高額取引や詐欺の横行…
新紙幣発行で誰が得をするのか

 いやはや…全くこちらの話を聞いてもらえない。帰宅すると、ニュースは新紙幣の話題で持ちきりだった。銀行窓口に長時間並んで手に入れた紙幣を、テレビカメラの前に差し出す老人たちの姿が目立つ。

 当日、新しい紙幣に対応していない銀行があったことについて、コメンテーターがしたり顔で嫌みをいう番組もあった。マスコミこそ、正しい情報をしっかり伝えてもらいたいものだ。また、新しい紙幣が発行されると「古い紙幣を持っていてはいけない」などの手口で高齢者を騙す詐欺が横行するが、全くのウソだ。騙されてはいけない。

書影『メガバンク銀行員ぐだぐだ日記』(三五館シンシャ)『メガバンク銀行員ぐだぐだ日記』(三五館シンシャ)
目黒冬弥 著

 入手困難な新紙幣。そんな時に出てしまうのは、メルカリなどのオークションサイトだ。1万円札、5000円札、1000円札の3枚合わせて1万6000円を2万円で取引したり、1000円札1枚を2800円で取引したり。世の中、おかしいんじゃないか。これからいくらでも拝める紙幣なのに、なぜそこまでして発行日に手にしたいのか。

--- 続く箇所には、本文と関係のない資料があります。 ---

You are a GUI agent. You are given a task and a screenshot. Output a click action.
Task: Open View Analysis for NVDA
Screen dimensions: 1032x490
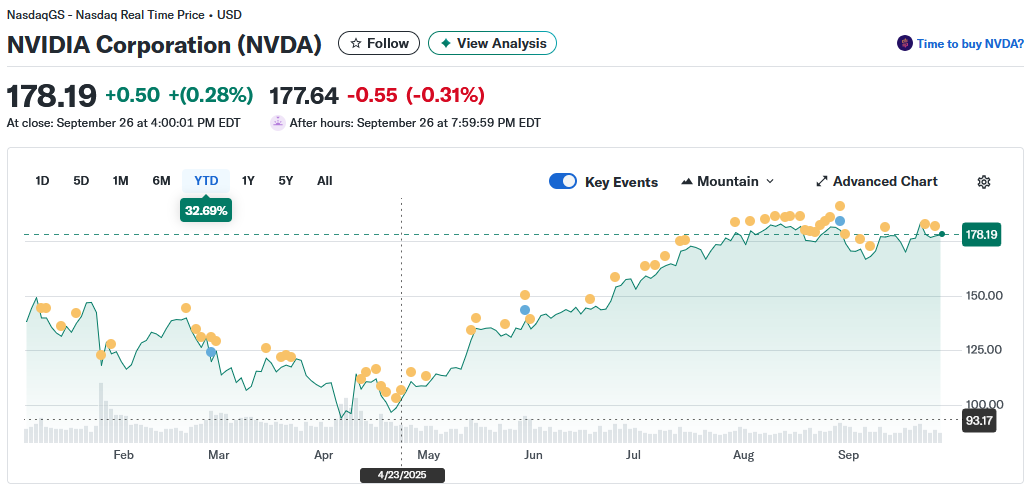[492, 43]
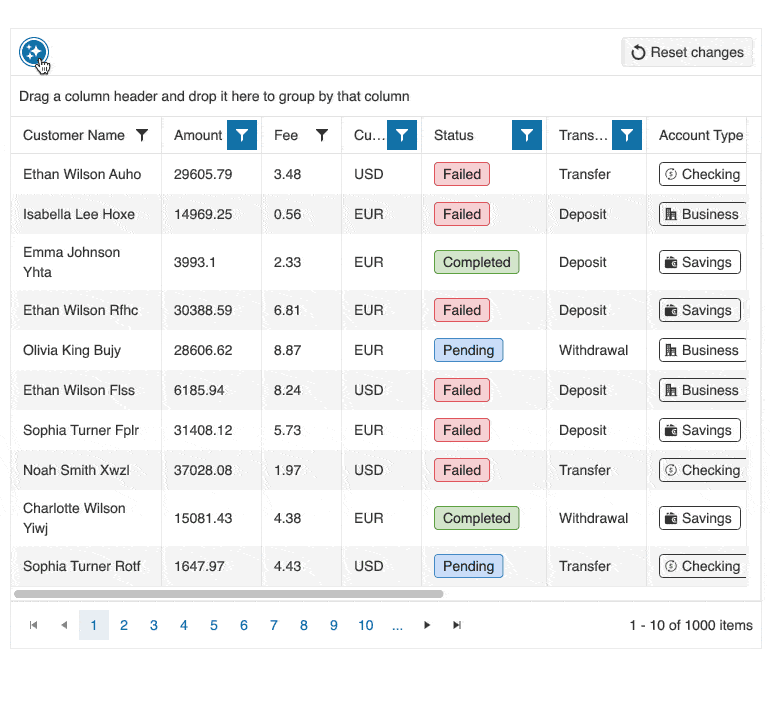This screenshot has height=710, width=770.
Task: Click Pending status in Olivia King row
Action: [x=468, y=350]
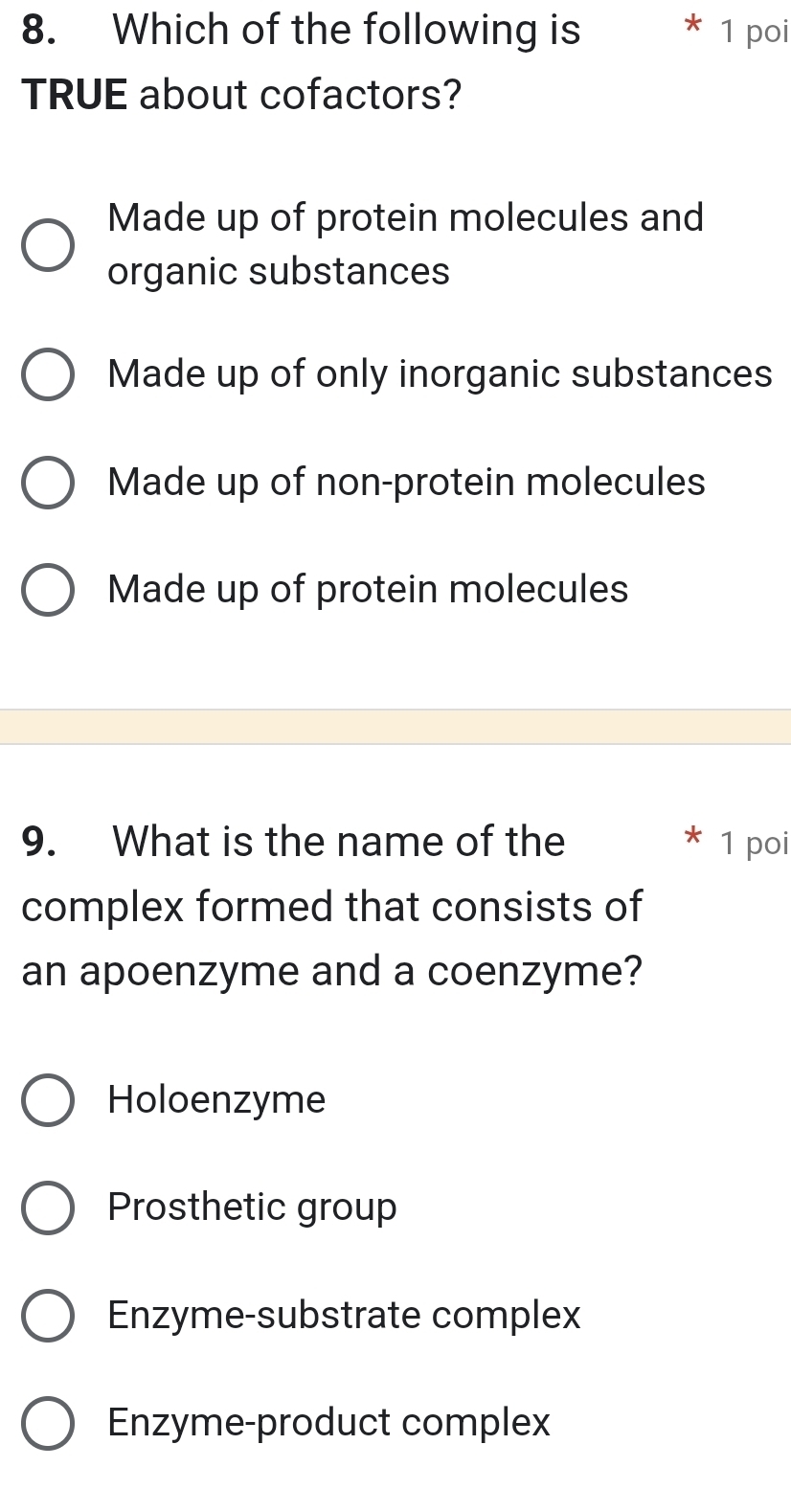Select "Made up of protein molecules and organic substances"
This screenshot has width=791, height=1512.
[x=49, y=245]
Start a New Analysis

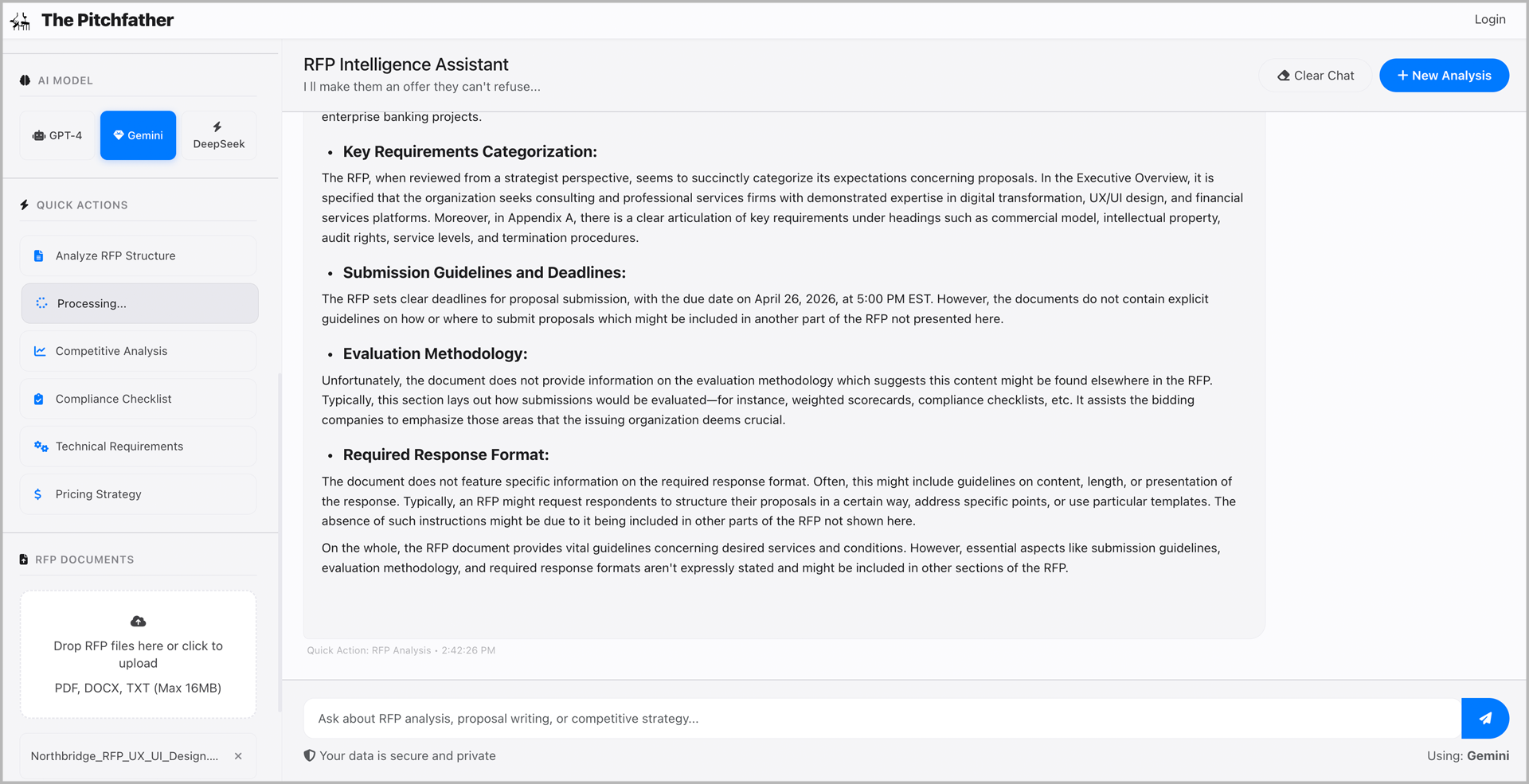tap(1444, 76)
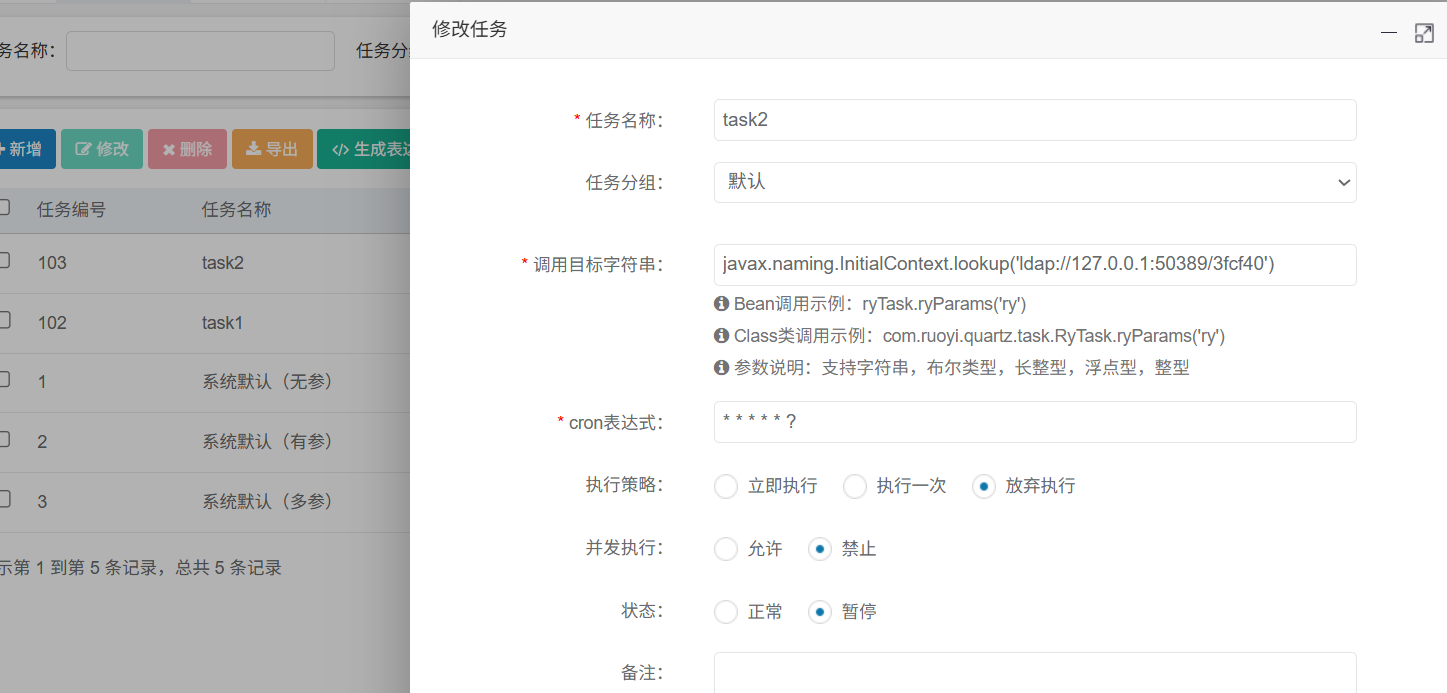Select the 执行一次 radio option
The width and height of the screenshot is (1447, 693).
pyautogui.click(x=855, y=486)
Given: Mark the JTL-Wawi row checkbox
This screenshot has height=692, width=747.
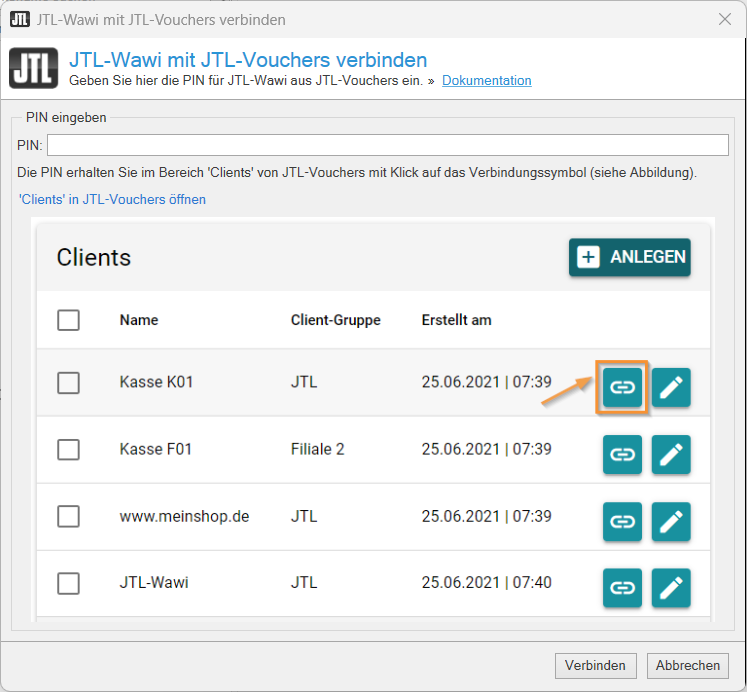Looking at the screenshot, I should tap(68, 583).
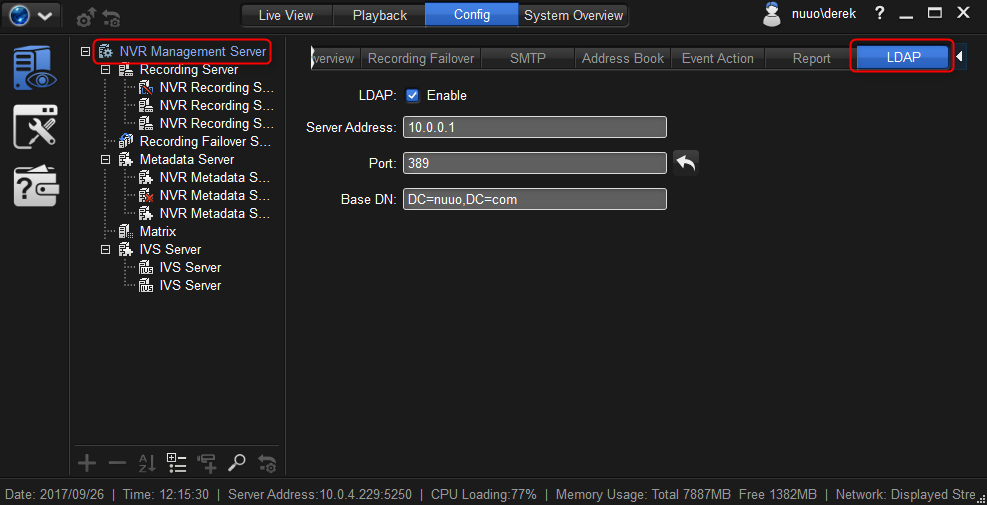
Task: Click the A-Z sort icon
Action: pyautogui.click(x=147, y=462)
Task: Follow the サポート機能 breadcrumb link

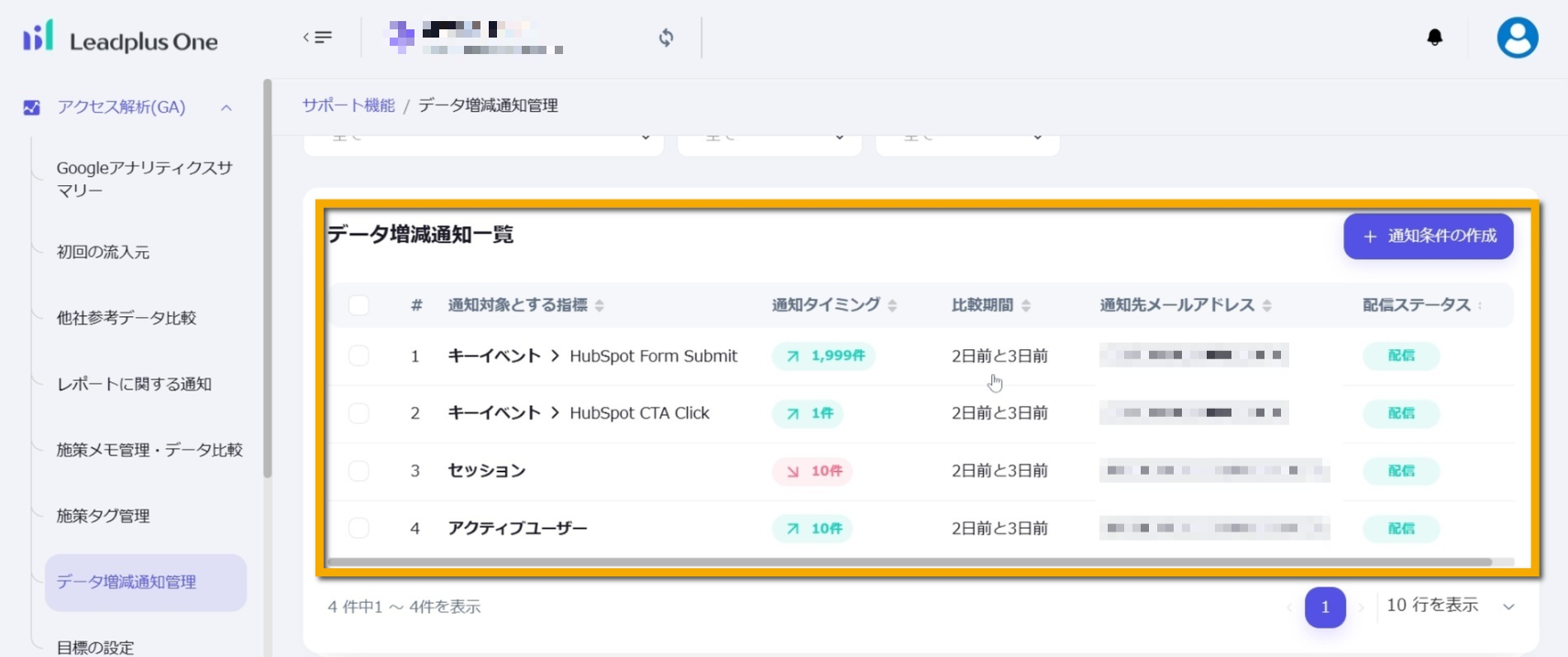Action: [x=348, y=105]
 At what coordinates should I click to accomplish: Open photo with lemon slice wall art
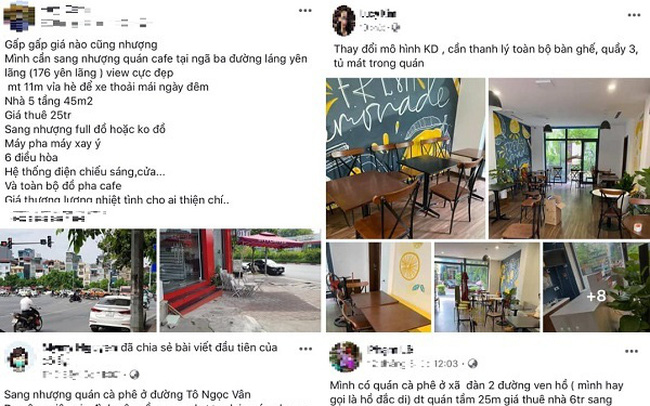click(x=378, y=287)
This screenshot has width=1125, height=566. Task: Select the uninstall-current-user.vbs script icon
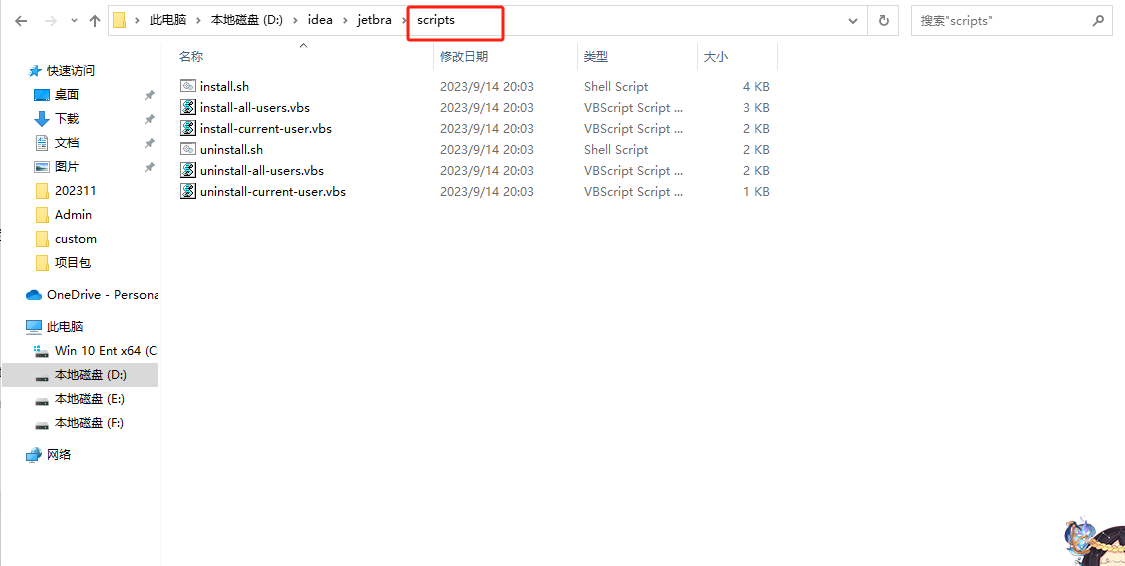[x=187, y=192]
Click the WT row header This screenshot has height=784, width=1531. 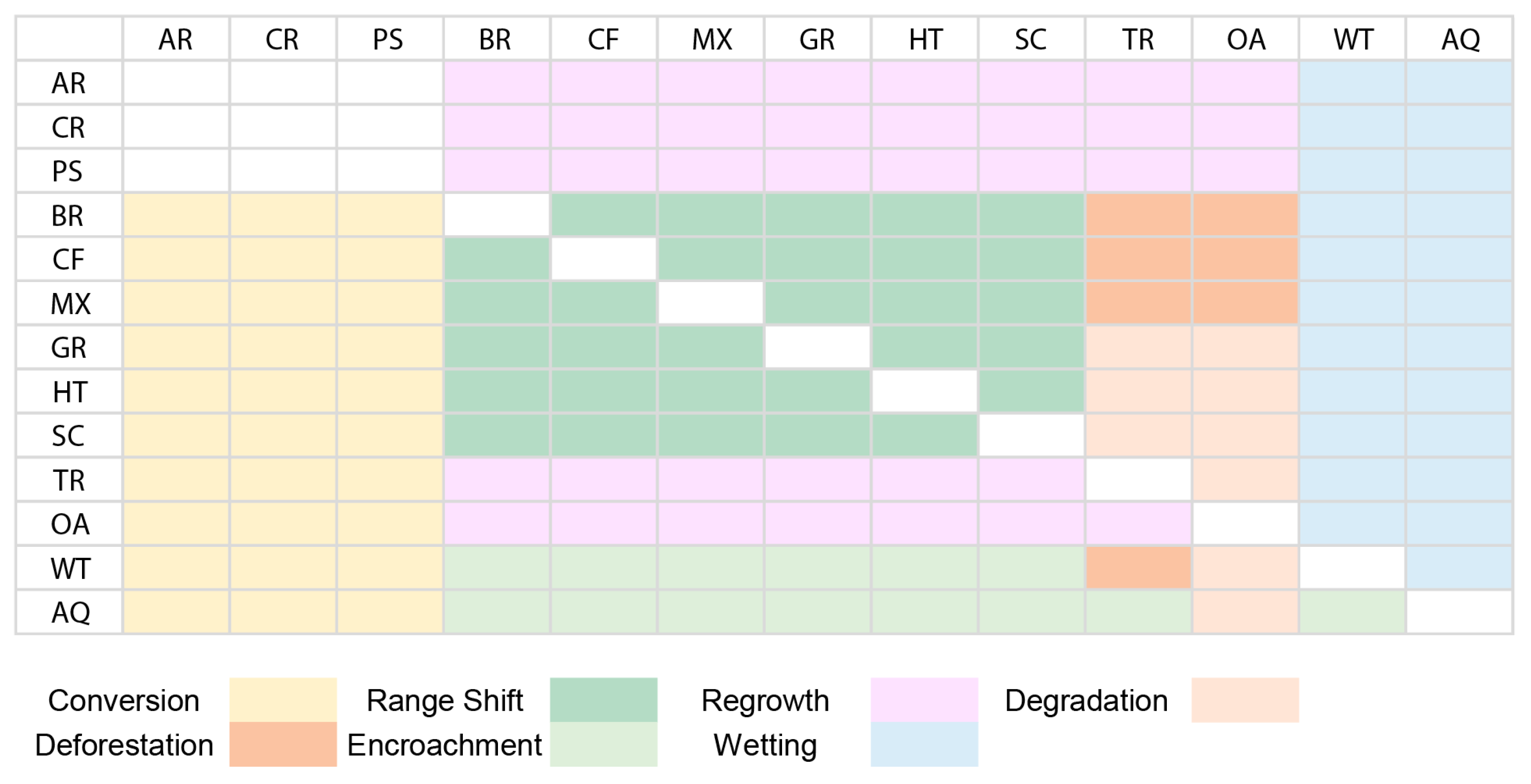[70, 568]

 キャッシュレス化が進むにつれ、新紙幣も使われる場面が減っていくことが容易に想像できる。発行日の7月3日から3週間ほど経過したが、もう両替に並ぶお客の姿はない。あの日、手に入れようと躍起になっていた老人たちは、どうしているだろう。もう、関心すらないのかも知れない。

 こうして預金担当課で窓口の責任者をやっていると、営業担当時代ではなかなか経験できなかったことに遭遇するものだ。ただ、紙幣の改刷だけは、今回限りにしてもらいたい。いったい誰が得をする話なのだろう。疲労感だけが残った。

 この銀行に勤務して四半世紀。疲労感にさいなまれつつも、毎日懸命に勤務してきた。今日も私はこの銀行に感謝しながら、業務に従事している。